Before he was sentenced to three to 10 years in a maximum security prison for drugging and sexually assaulting a woman in 2004, Cosby and his wife Camille resided in a home just outside of Philadelphia. (Christie’s declined to comment on the painting’s ownership history.)

Museum director Johnetta Cole, Bill Cosby, and his wife, Camille, at the November 2014 opening of "Conversations: African and American Works in Dialogue" at the National Museum of African Art in Washington, DC.

Museum director Johnetta Cole, Bill Cosby, and his wife, Camille, at the November 2014 opening of “Conversations: African and American Works in Dialogue” at the National Museum of African Art in Washington, DC.

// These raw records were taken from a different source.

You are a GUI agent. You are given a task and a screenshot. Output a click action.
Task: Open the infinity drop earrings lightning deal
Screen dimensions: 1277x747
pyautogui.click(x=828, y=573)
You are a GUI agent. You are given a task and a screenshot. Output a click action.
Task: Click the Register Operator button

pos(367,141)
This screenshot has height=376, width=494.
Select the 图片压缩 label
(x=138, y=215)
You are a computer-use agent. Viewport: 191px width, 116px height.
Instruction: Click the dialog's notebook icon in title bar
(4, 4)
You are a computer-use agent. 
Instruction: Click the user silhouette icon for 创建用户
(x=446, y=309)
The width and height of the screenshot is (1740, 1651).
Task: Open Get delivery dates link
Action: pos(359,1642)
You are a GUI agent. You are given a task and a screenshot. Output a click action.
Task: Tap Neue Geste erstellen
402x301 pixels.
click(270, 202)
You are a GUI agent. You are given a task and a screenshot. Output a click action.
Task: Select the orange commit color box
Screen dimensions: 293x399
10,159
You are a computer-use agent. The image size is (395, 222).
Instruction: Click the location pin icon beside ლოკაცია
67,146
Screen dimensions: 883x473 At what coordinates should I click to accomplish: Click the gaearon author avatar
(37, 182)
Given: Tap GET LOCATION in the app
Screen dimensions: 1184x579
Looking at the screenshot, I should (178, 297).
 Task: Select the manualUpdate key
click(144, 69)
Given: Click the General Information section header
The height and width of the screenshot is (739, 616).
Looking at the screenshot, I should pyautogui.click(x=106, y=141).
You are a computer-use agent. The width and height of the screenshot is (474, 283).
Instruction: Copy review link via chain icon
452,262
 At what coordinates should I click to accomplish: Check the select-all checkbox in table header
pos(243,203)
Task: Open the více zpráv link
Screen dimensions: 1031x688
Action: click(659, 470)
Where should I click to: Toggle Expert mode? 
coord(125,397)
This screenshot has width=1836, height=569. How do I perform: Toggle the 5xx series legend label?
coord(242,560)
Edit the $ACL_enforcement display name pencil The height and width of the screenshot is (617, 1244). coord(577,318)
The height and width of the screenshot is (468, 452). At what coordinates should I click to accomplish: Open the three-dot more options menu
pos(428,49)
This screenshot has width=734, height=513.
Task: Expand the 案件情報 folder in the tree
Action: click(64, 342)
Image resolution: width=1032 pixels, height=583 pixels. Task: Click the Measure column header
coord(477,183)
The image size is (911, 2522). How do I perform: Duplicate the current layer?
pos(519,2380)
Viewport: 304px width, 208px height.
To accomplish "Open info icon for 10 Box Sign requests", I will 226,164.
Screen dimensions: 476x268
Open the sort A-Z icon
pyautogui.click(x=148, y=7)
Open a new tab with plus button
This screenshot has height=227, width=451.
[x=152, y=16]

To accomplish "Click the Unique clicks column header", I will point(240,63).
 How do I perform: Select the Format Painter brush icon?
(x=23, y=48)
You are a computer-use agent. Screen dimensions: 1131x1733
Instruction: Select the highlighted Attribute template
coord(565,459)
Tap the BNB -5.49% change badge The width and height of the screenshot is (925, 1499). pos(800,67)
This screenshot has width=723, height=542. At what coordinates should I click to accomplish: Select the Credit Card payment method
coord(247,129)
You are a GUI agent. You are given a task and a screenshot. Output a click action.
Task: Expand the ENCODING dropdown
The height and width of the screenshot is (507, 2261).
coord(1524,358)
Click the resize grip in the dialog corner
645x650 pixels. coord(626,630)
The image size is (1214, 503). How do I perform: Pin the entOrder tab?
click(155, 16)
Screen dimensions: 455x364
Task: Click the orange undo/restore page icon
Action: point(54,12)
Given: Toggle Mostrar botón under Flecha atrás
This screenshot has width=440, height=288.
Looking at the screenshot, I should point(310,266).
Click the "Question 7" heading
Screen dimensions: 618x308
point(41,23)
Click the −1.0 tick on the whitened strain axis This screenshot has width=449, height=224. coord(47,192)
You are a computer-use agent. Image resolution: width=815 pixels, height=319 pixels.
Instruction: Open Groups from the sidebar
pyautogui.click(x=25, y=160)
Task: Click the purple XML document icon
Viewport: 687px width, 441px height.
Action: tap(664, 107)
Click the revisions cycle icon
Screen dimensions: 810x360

The work is included in the book The Other Side of Color: African American Art in the Collection of Camille O. and William H. Cosby, Jr., which detailed the massive 300-work trove of work by black artists that the Cosbys amassed over decades.

Much of that collection was pledged to the Smithsonian, and in 2015, the Museum of African Art in Washington, DC, staged “Conversations: African and African American Artworks in Dialogue,” a blockbuster show that featured 62 works from the collection and was funded by the Cosbys—though at the time the museum was accused of hiding the source of funding.

As the show opened, the Smithsonian faced backlash from critics who smelled pay-for-play, and chastised the museum for not addressing the fact that more than 50 women had at that time accused Cosby of sexual assault. (As Christopher Knight wrote in the Los Angeles Times: “Watching an art museum shoot itself in the foot is painful. Watching it then deny responsibility for the mess it has made is exasperating.”)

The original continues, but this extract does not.